Making female education work
By: GULSHER PANHWER
Female education is a vital plank for girls/women empowerment. Educational policies from the very inception of Pakistan were geared to focus on quality, i.e. emphasising on increasing enrolment and then, according to policies and plans, including gender equality in education, which was to automatically follow. However, that has not been the case. Although in urban settings, where the private education sector is mushrooming, the public sector has some degree of functionality, quantity, quality, and gender balance in education is somewhat better.
However, in the rural areas of Pakistan, the situation is pathetic. Rural Sindh is the most neglected area as far as access to female education is concerned.

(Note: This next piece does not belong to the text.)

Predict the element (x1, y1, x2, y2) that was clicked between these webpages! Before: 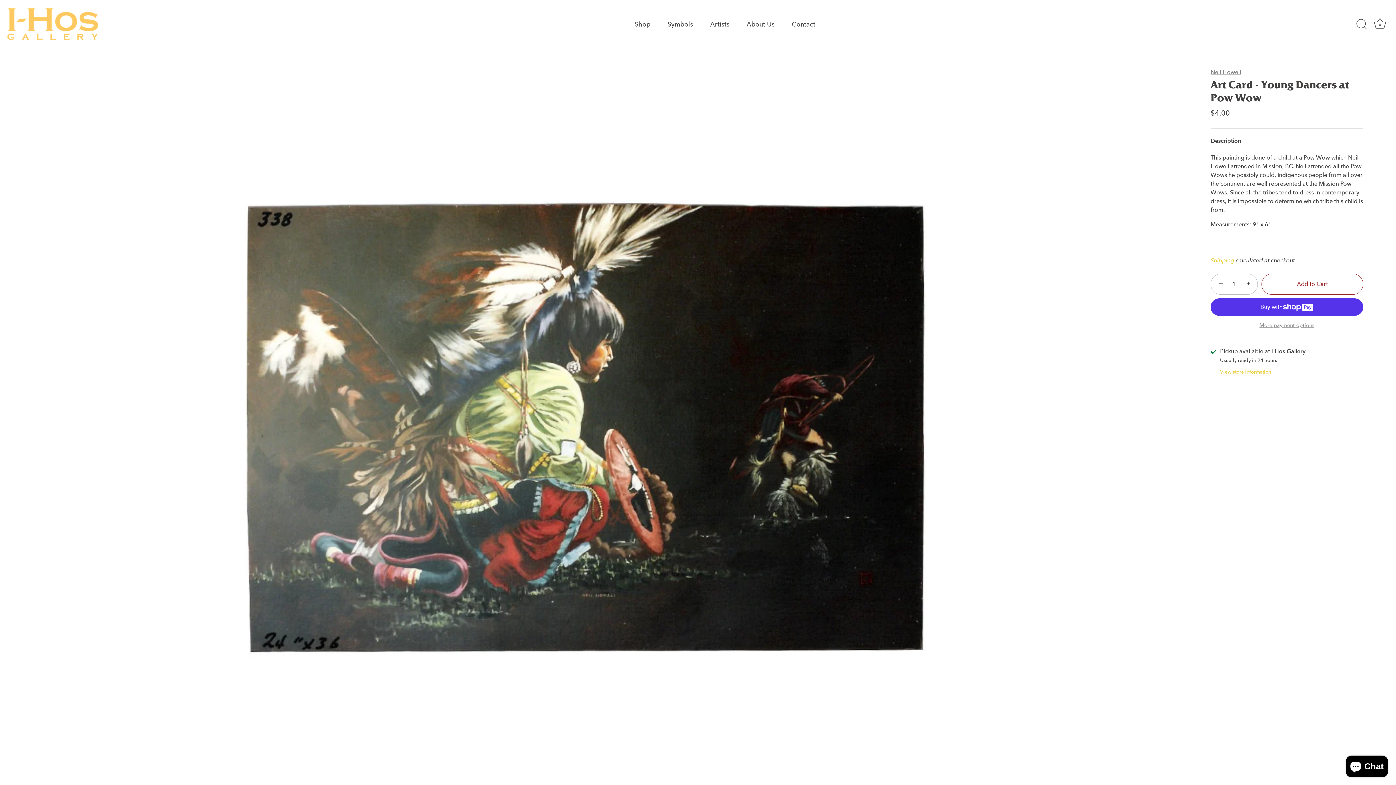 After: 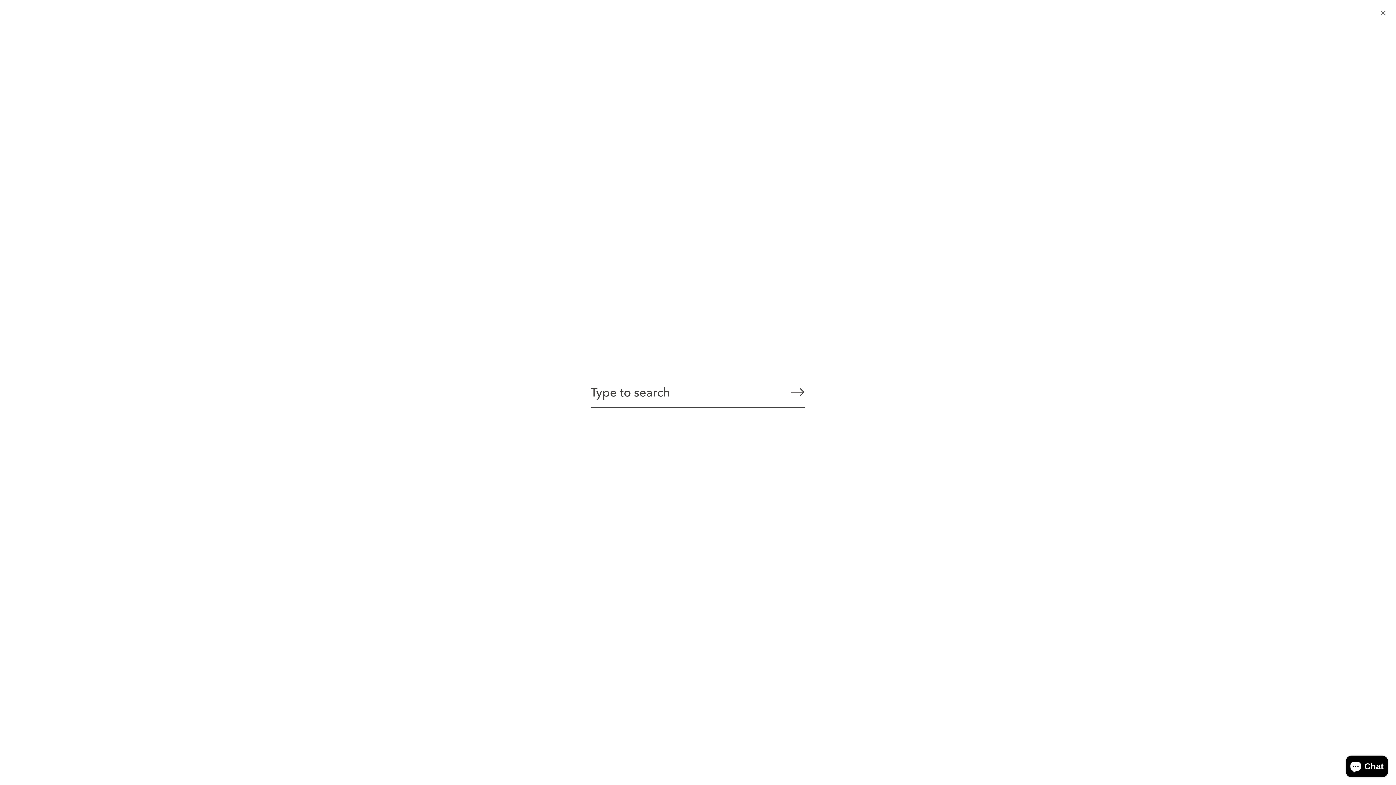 Action: bbox: (1353, 16, 1369, 32) label: Search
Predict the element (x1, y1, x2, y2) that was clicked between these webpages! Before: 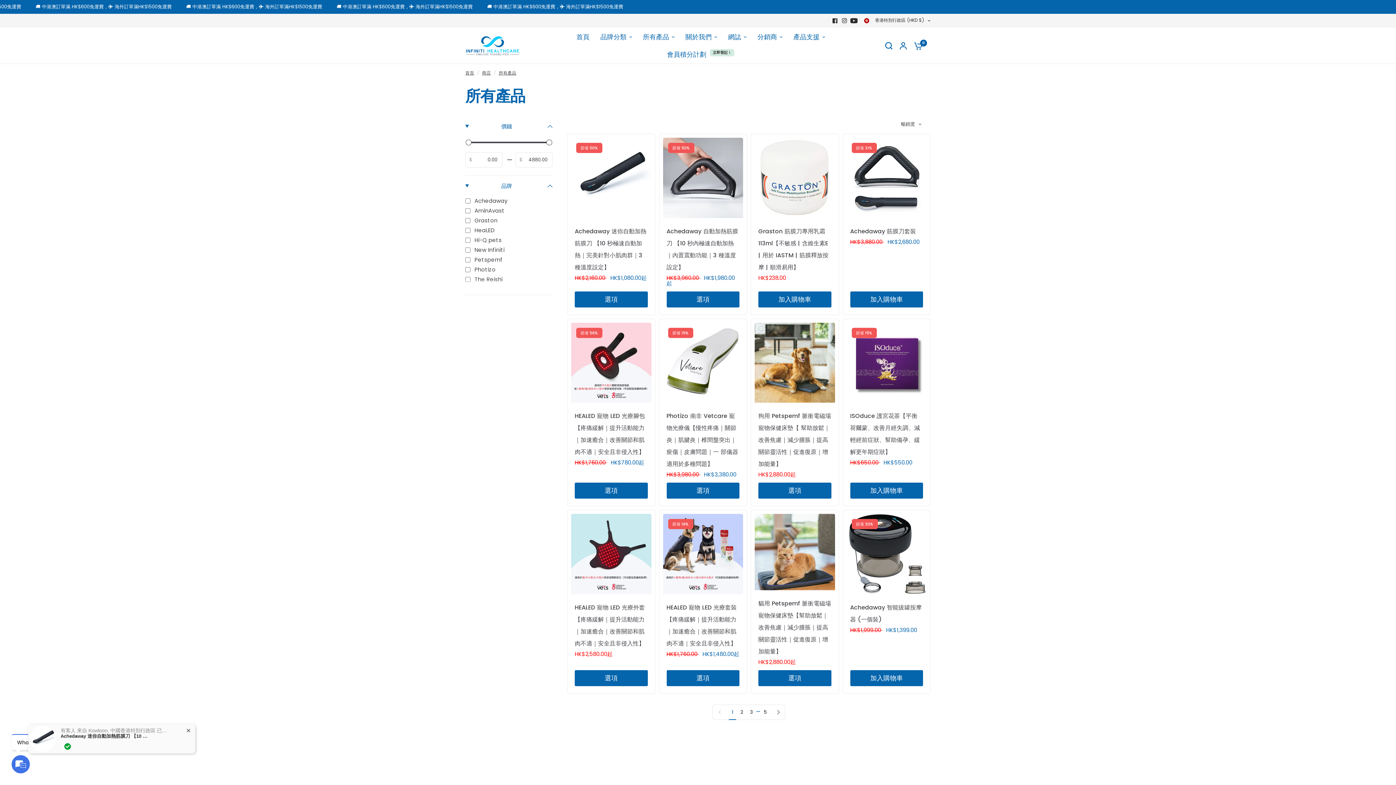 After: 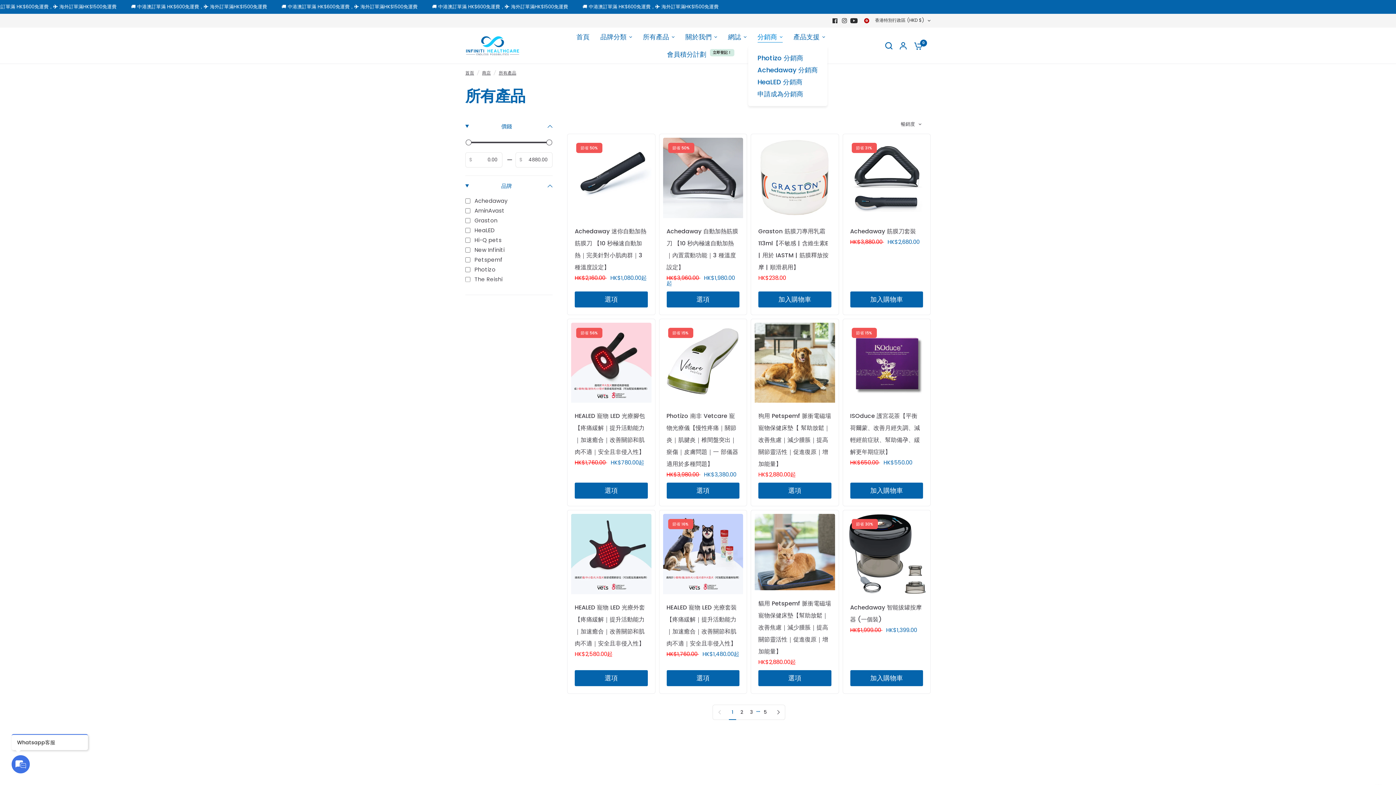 Action: bbox: (757, 32, 782, 42) label: 分銷商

The nongovernmental sector has played a laudable role in pioneering community participatory education models but this sector cannot replace the state as its financial and human resources are limited and short-term based. The Sindh Education Foundation (SEF) and Indus Resources Centre (IRC), under the dynamic leadership of Anita Ghulam Ali and Sadiqa Salahudin respectively, pioneered and successfully run such models in different rural and suburban parts of Sindh. BHP Billiton, a multinational oil and natural gas exploring entity, is also contributing in imparting education to hundreds of girls in mostly backward areas of Dadu district. However, the majority of the rural girls in Sindh still remain deprived of their basic right of education. Reportedly, the SEF is going to close down 250 schools in 10 districts of
Sindh in March this year, which will affect 1,500 pupils belonging to deprived parents — most of them girls. Similarly, hundreds of girls will keep studying in the schools run by local community-based organizations with the support of BHP till the funding continues to flow. The day the company washes its hands of these schools, it will be very difficult for the organisations to sustain them. What is needed is close coordination among different stakeholders; the government and international donors and philanthropists to prepare a long-term plan to sustain the ongoing educational facilities for girls, open schools where they are needed the most and make closed government schools functional once again. The girls’ schools in the public sector can be made functional and can run successfully if the capacity building of the teacher, community participation and monitoring side are assigned to the nongovernmental sector, without any political interference or pressure from teachers’ unions.